* _EXERCISE DETAILS_
Within the entries below, find each line containing the word "will" and copy it.

== ENTRIES PROVIDED

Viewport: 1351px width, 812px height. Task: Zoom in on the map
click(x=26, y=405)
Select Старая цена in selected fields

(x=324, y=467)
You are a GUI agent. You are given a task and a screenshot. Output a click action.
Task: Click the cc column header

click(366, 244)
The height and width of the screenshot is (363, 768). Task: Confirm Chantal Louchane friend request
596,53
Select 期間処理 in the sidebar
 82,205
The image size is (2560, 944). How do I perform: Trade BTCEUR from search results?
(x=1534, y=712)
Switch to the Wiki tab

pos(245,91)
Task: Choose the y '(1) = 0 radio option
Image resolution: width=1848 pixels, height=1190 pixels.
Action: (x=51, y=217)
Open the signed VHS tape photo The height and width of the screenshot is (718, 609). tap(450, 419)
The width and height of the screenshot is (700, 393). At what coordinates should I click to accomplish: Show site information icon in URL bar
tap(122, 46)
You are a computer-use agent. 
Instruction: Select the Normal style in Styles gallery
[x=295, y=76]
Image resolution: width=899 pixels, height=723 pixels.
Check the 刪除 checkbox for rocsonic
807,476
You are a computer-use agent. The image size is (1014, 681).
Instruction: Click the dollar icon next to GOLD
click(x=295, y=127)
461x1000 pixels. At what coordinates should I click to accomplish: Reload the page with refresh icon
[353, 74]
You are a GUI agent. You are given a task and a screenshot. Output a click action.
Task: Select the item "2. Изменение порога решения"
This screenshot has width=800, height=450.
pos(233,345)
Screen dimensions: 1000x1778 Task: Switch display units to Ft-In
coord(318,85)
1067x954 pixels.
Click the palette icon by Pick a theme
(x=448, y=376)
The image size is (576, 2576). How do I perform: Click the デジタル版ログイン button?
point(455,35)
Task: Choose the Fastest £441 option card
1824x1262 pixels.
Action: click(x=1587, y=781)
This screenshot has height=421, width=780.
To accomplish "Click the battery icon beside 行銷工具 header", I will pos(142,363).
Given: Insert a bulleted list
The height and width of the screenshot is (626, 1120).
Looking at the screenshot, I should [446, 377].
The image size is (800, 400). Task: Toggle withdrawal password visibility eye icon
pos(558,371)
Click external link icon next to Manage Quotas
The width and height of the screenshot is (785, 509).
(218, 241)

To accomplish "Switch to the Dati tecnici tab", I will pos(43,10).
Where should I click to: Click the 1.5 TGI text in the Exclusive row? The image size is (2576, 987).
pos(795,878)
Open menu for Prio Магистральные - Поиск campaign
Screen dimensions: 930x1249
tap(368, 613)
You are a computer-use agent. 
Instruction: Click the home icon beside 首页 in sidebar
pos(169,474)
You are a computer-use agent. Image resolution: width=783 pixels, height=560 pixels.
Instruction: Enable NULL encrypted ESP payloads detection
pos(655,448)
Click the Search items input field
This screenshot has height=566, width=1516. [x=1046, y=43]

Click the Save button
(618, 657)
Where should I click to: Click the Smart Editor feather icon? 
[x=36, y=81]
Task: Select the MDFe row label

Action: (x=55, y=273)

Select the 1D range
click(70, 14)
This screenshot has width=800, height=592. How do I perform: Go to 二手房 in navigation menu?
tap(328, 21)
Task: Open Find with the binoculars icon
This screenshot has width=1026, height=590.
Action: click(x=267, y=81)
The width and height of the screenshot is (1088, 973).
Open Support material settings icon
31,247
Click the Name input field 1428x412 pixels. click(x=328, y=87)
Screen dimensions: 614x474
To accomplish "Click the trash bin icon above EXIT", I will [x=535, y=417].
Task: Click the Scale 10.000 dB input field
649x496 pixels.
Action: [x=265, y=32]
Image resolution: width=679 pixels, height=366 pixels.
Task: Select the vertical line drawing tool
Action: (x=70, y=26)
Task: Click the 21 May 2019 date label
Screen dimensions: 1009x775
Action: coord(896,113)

====

* _WRITTEN REPLY_
To accomplish "Click the battery icon beside 行銷工具 header", I will pos(142,363).
To accomplish "Switch to the Dati tecnici tab", I will pos(43,10).
To accomplish "Click the trash bin icon above EXIT", I will [x=535, y=417].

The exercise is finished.